Nasza Loteria SR - pasek na kartach artykułów

Damian Syjonfam o płycie „Czuję, więc jestem”: Wszyscy pochodzimy z jednego miejsca [WYWIAD]

Tomasz Kazanecki
Tomasz Kazanecki
Damian Syjonfam o płycie „Czuję, więc jestem”: Wszyscy pochodzimy z jednego miejsca [WYWIAD]
Damian Syjonfam o płycie „Czuję, więc jestem”: Wszyscy pochodzimy z jednego miejsca [WYWIAD] One Fam
Damian Syjonfam to postać, która na przestrzeni lat zaznaczyła mocno swoją obecność na polskiej scenie muzycznej spod szyldu roots-reggae. Osobiste, pełne refleksji teksty, kojące melodie i historie, w których każdy może znaleźć coś dla siebie oraz charakterystyczny wokal – to jego znaki rozpoznawcze. Artysta pochodzi ze Świdnika. Wcześniej grał w zespole Natura - wziął udział w sesji nagraniowej do płyty "Wielki Haj", a z zespołem ComeYah wydał w 2012 roku płytę "Na wschód", która rozeszła się w pełnym nakładzie. W swoim dorobku ma także dwie poprzednie, solowe płyty: "Wracam do domu" i "To co było, to będzie". Teraz Damian Syjonfam wraca z nowym materiałem.

„Czuję, więc jestem” to płyta nagrana w całości własnym nakładem sił, w nowo powstałym studio „One Fam”. Jego nazwa nie jest przypadkowa, gdyż za muzycznym sukcesem Damiana „Syjonfam” Skoczylasa stoi również jego żona, Magda Dziewulska-Skoczylas, która jest jego managerką. Co artysta ma do powiedzenia, na swoim, trzecim już, wydawnictwie, które premierę miało w czasie Ostróda Reggae Festiwal 2018? Co daje artyście posiadanie własnego studia i jak to jest nagrać piosenkę razem z synem? O tym m.in. przeczytacie w poniższym wywiadzie.

Premiera Twojej nowej płyty „Czuję, więc jestem” miała miejsce na tegorocznej Ostródzie, i tak naprawdę nie była to pierwsza Twoja premiera, która miała tam miejsce. W tym wypadku koncert miał szczególne okoliczności. Możesz coś o nim opowiedzieć i o towarzyszących Ci w czasie koncertu emocjach?
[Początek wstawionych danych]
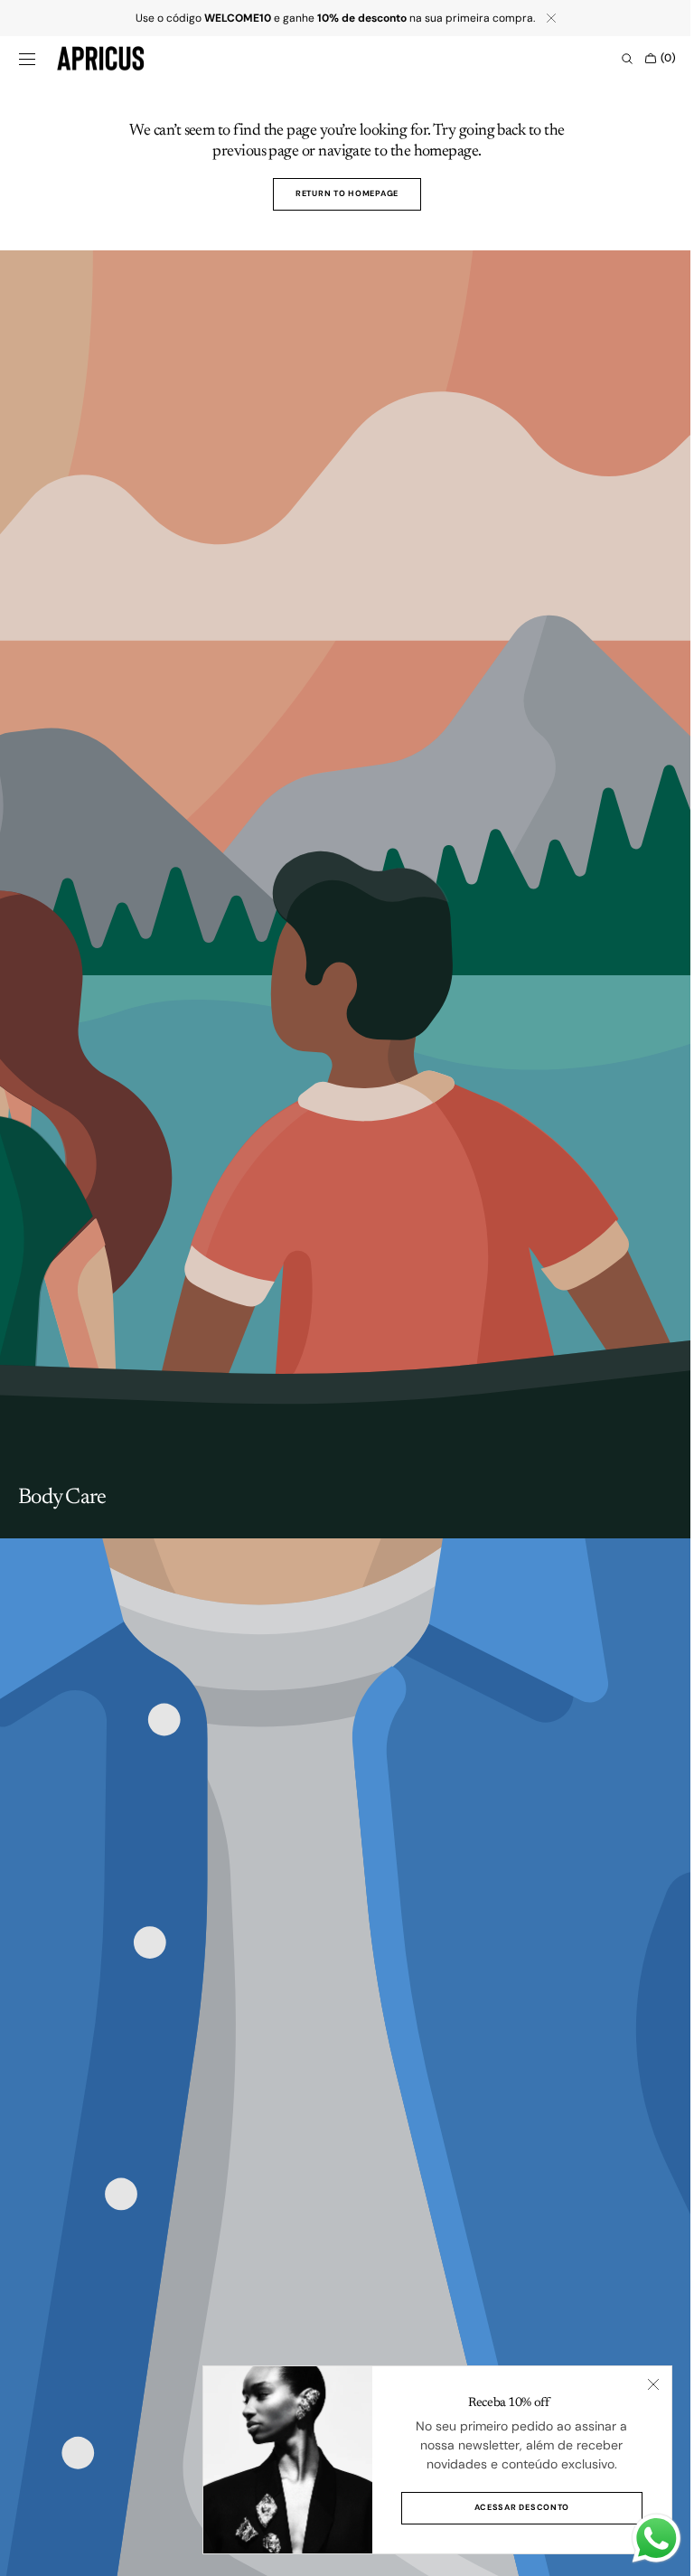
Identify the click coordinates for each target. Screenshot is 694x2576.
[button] (27, 59)
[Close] (640, 2384)
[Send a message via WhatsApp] (642, 2538)
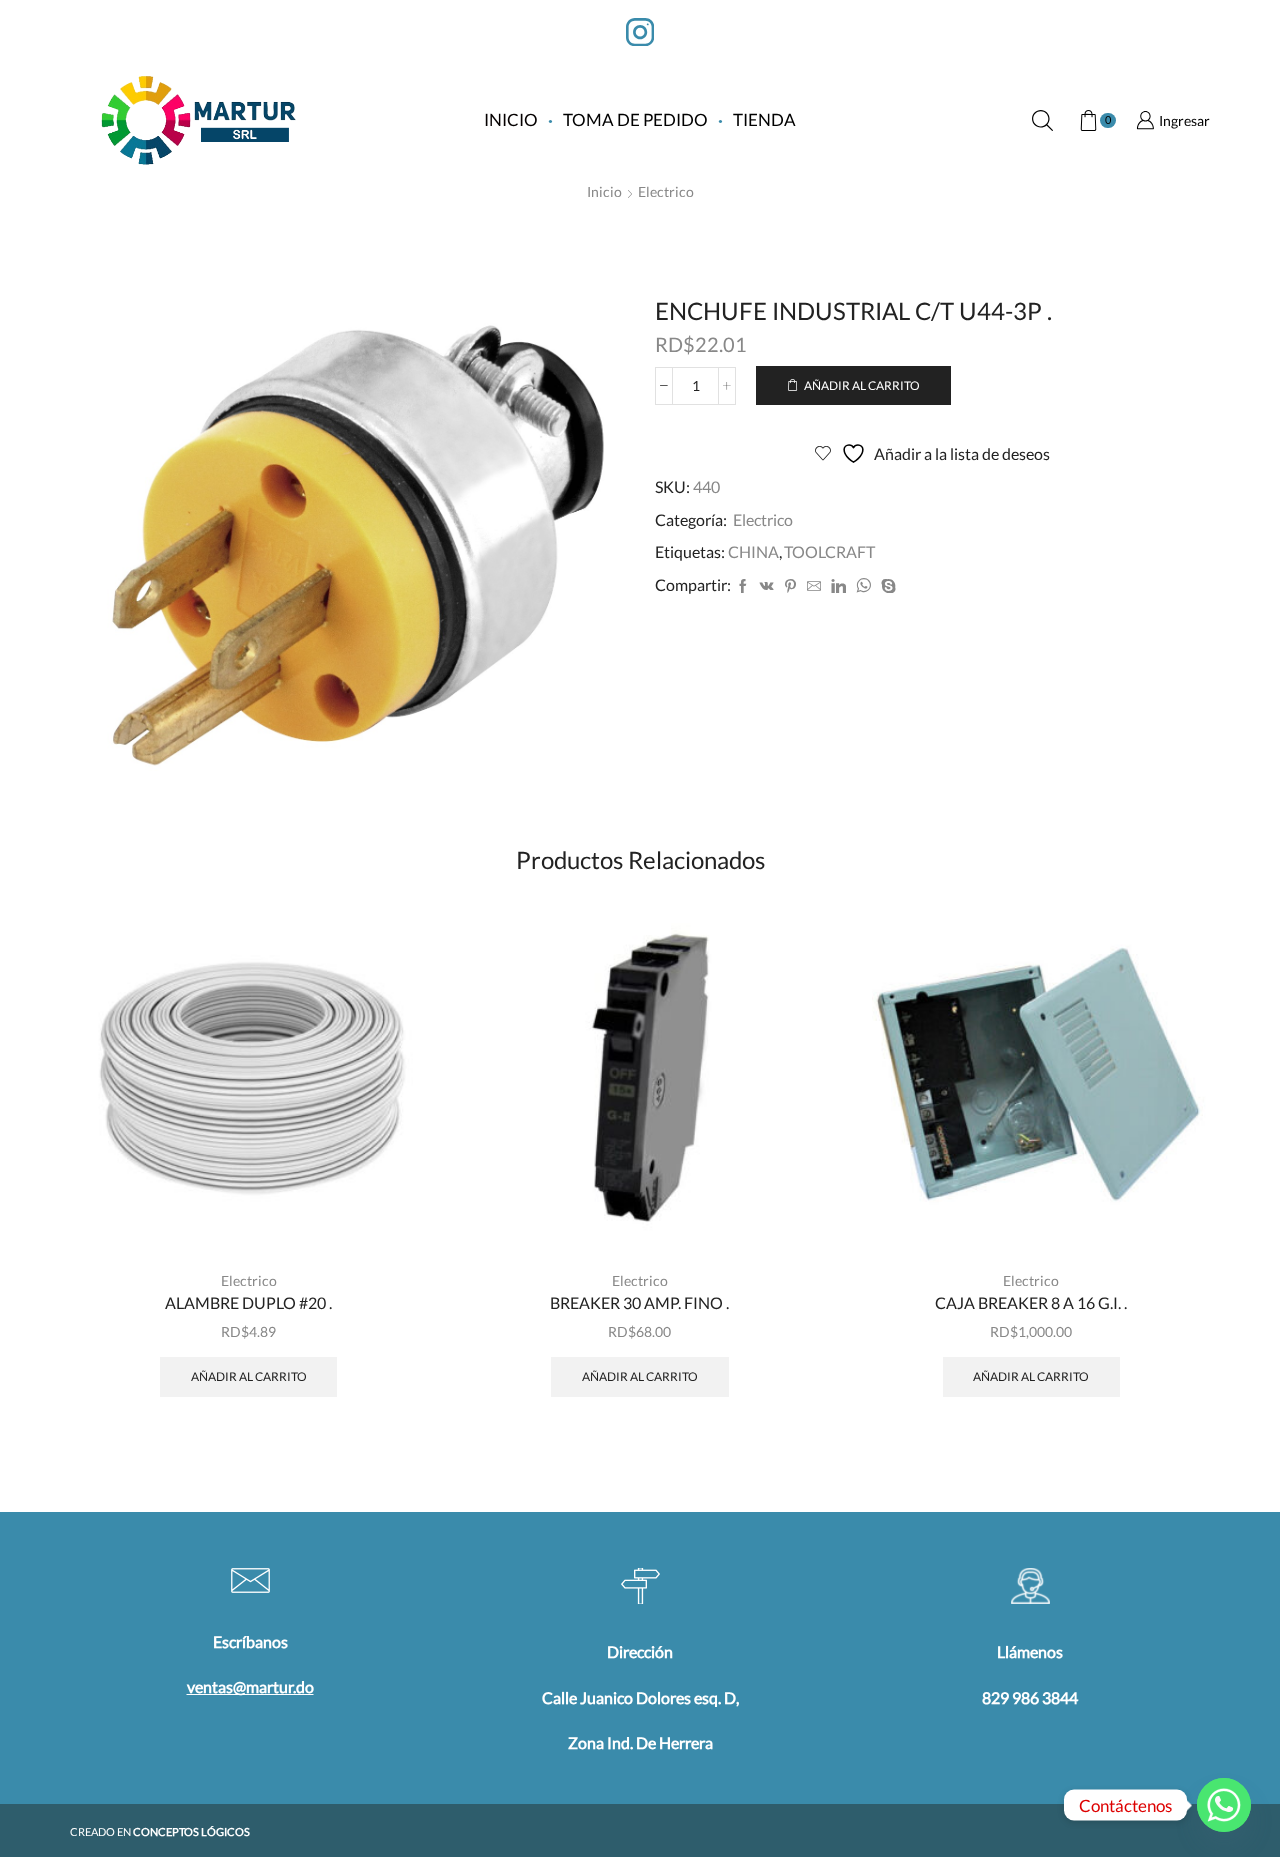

Koncert trwał ponad trzy godziny. Gdzieś nawet przeczytałem, że trzy i pół. Nie patrzyłem co prawda na zegarek, ale wiem, że był bardzo długi, z tego względu, że były problemy techniczne i dwa razy podczas koncertu odcięło prąd. Była to jakaś poważna usterka, przez którą musieliśmy dwa razy schodzić ze sceny na dłuższy czas. Za pierwszym razem troszkę powalczyłem i pośpiewałem akustycznie, a za drugim – po prostu zeszliśmy i czekaliśmy na to, co się stanie. Wiadomo – na początku było trochę nerwowo, każdy był napięty, nie wiedzieliśmy, co się dzieje i jak to się skończy, a w dodatku to była premiera płyty, więc to był bardzo ważny koncert dla nas... W trakcie drugiej przerwy już się pogodziłem z tym faktem, że nie układa się to tak, jakbyśmy chcieli, i zdałem się na siłę wyższą, na to, co się wydarzy. Wiedziałem, że moja żona bardzo się denerwowała, i tak samo mój syn, ponieważ występował tego wieczoru. Śpiewaliśmy razem piosenkę „Dawid”. Ostatecznie, z mojego punktu widzenia to wygląda tak, że tak miało być, bo wyszło na plus. Zaczęliśmy koncert za światła dziennego, a skończyliśmy nocą, gdzie towarzyszyły nam piękne wizualizacje. Ponadto miałem wrażenie, że przyszło jeszcze więcej ludzi, a noc stworzyła intymny klimat. Koncert w Ostródzie był naprawdę wyjątkowy, bo nie dość, że to premiera trzeciej płyty, to jeszcze jest to płyta, którą w całości zrobiłem sam. Można powiedzieć, że to moja pierwsza płyta od początku do końca. Oczywiście pomagało mi mnóstwo ludzi, ale ja byłem reżyserem i dyrektorem tego przedsięwzięcia.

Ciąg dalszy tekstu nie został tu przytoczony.